The Doctor came up closer and bent down to look into the box. 'What's this?' he said. 'Making a radio?'

'No, just fooling around.'

'It's got rather complicated looking innards.'

'Yes.' Klausner seemed tense and distracted.

'What is it?' the Doctor asked. 'It's rather a frightening-looking thing, isn't it?'

'It's just an idea.'

'Yes?'

'It has to do with sound, that's all.'

'Good heavens, man! Don't you get enough of that sort of thing all day in your work?'

'I like sound.'

'So it seems.' The Doctor went to the door, turned, and said, 'Well, I won't disturb you.
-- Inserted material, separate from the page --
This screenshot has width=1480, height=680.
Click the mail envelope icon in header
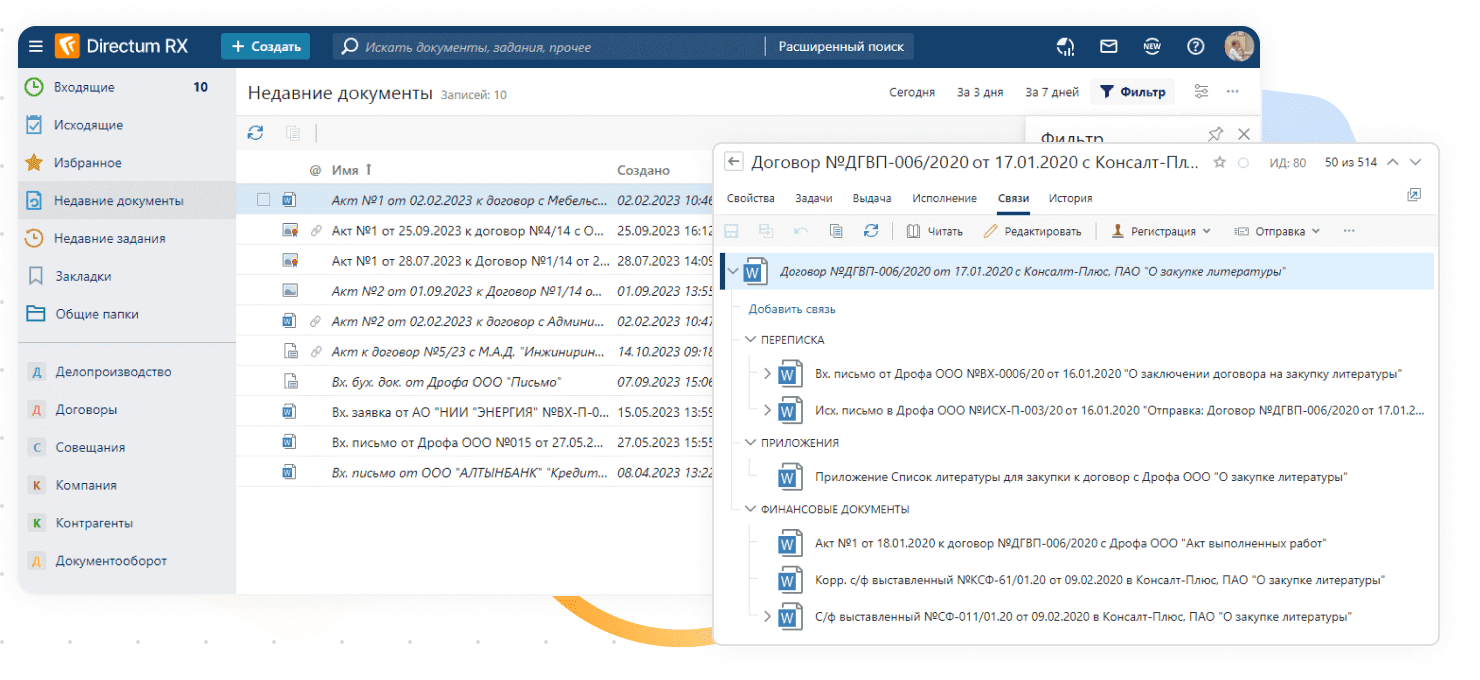1108,46
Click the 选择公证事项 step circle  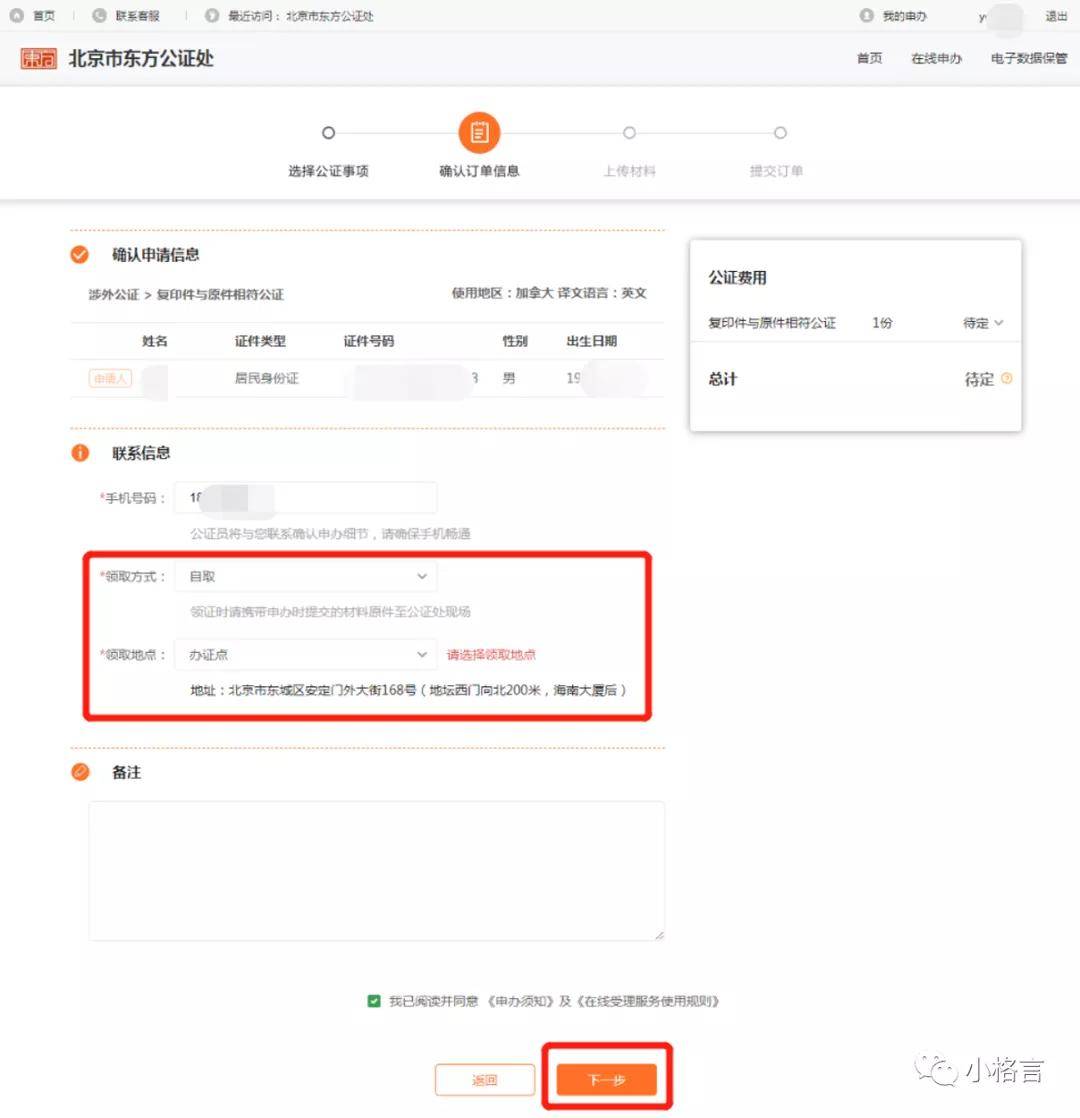328,133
Glad your throat's not worrying you any more.' But he kept standing there looking at the box, intrigued by the remarkable complexity of its inside, curious to know what this strange patient of his was up to. 'What's it really for?' he asked. 'You've made me inquisitive.'

Klausner looked down at the box, then at the Doctor, and he reached up and began gently to scratch the lobe of his right ear. There was a pause. The Doctor stood by the door, waiting, smiling.

'All right, I'll tell you, if you're interested.' There was another pause, and the Doctor could see that Klausner was having trouble about how to begin.